*Work required*.
Show all the lines in the data below that include the word "computer".

START Exercise material

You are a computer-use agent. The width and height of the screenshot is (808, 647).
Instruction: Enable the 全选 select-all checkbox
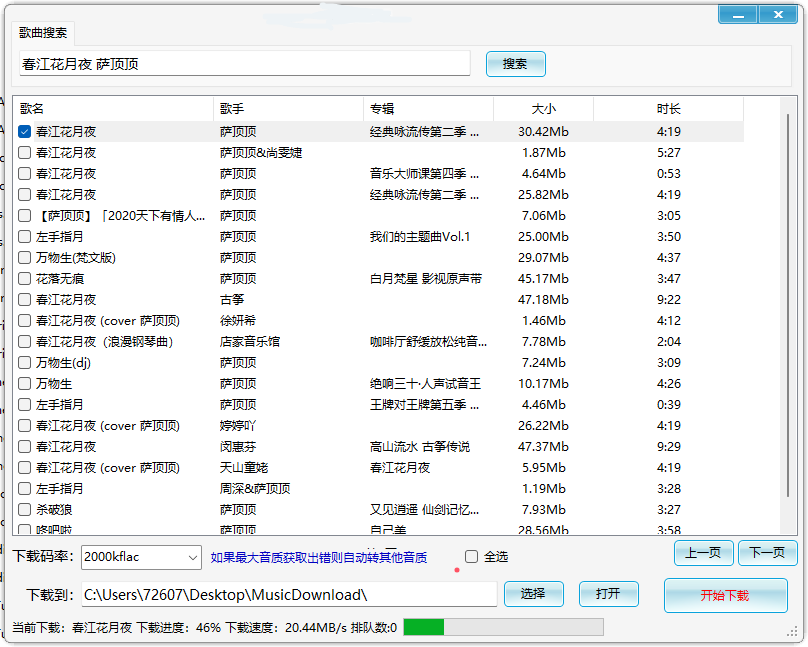click(x=471, y=556)

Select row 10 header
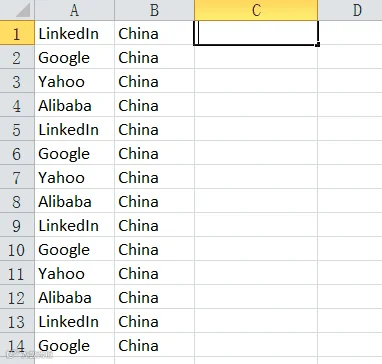(17, 249)
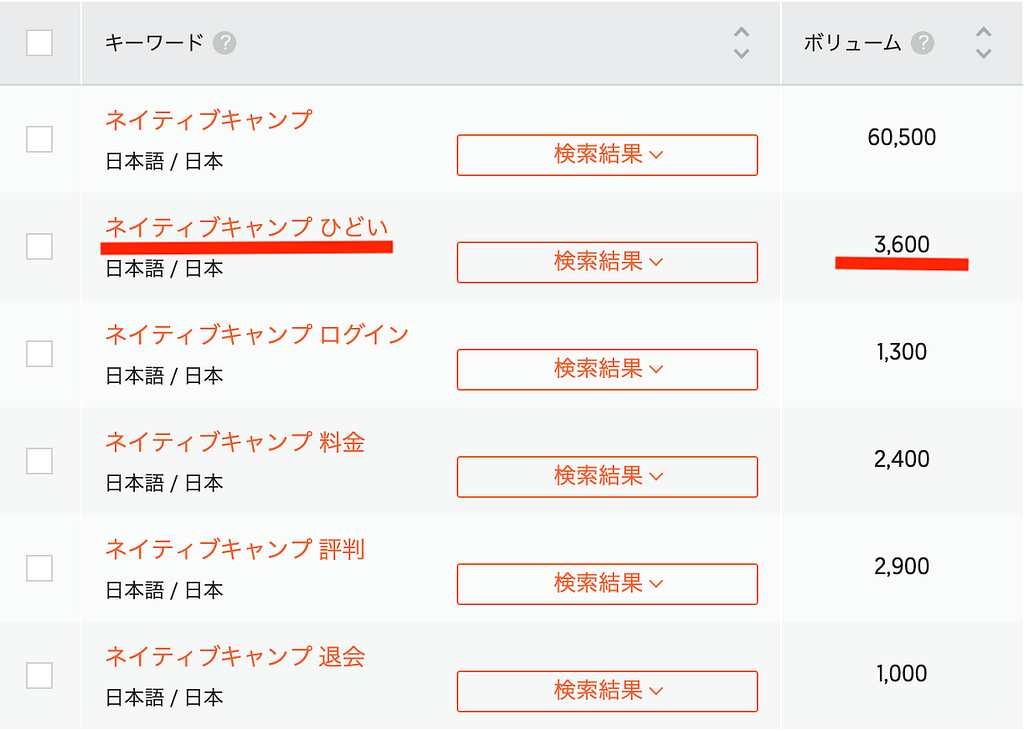Check the ネイティブキャンプ 退会 row checkbox
The image size is (1024, 731).
[x=39, y=675]
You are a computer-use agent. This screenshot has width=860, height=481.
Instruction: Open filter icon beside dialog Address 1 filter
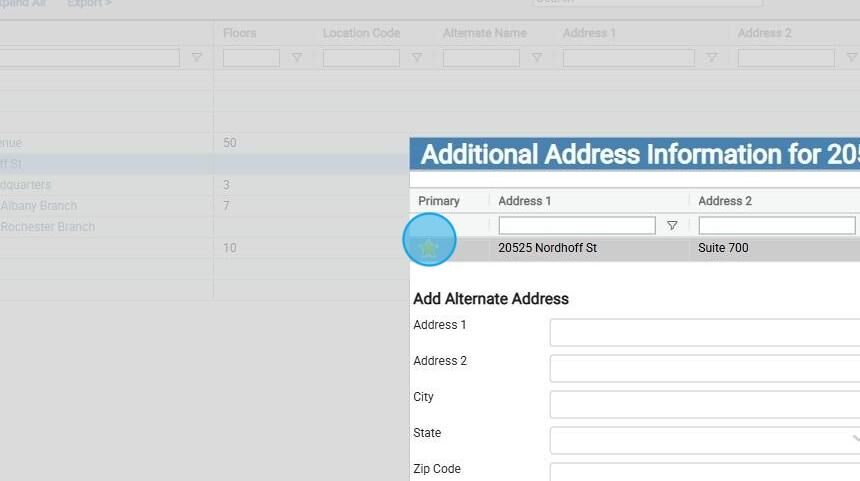pos(672,225)
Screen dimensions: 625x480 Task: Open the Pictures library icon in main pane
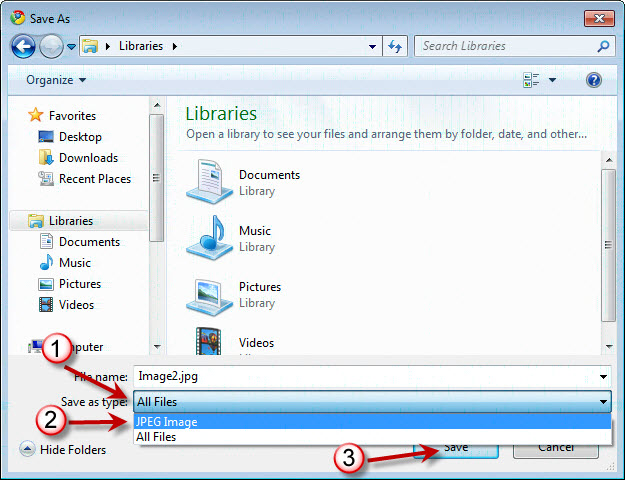point(210,294)
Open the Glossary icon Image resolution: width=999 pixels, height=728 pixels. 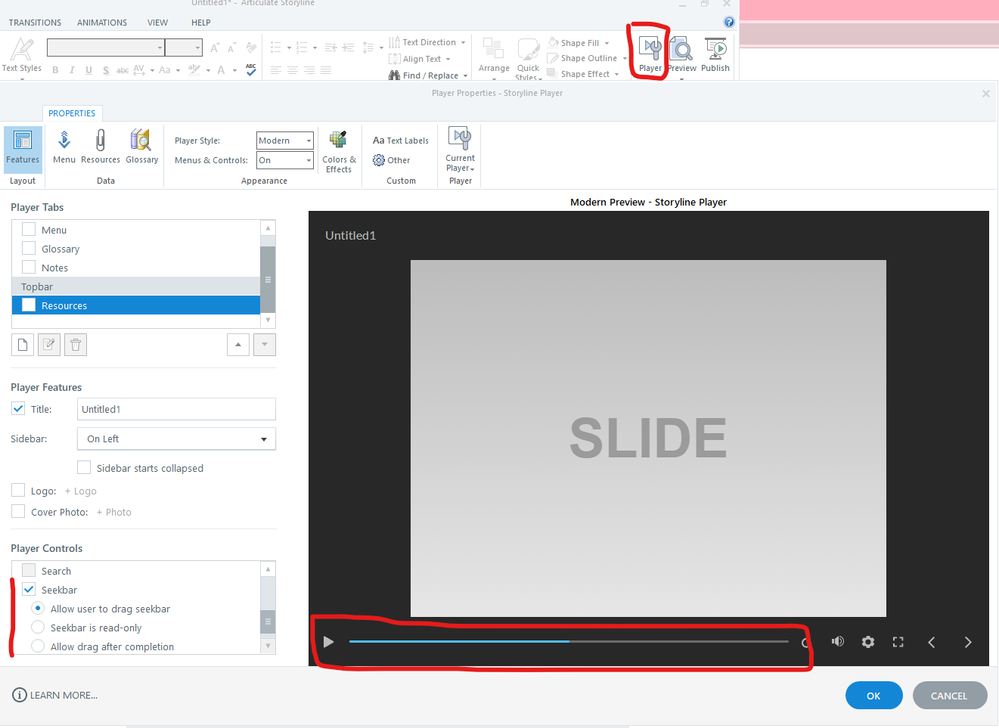(x=141, y=146)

END Exercise material

*Exercise solution*.
You are a computer-use agent. The width and height of the screenshot is (808, 647).
You are a computer-use agent. This screenshot has width=860, height=481.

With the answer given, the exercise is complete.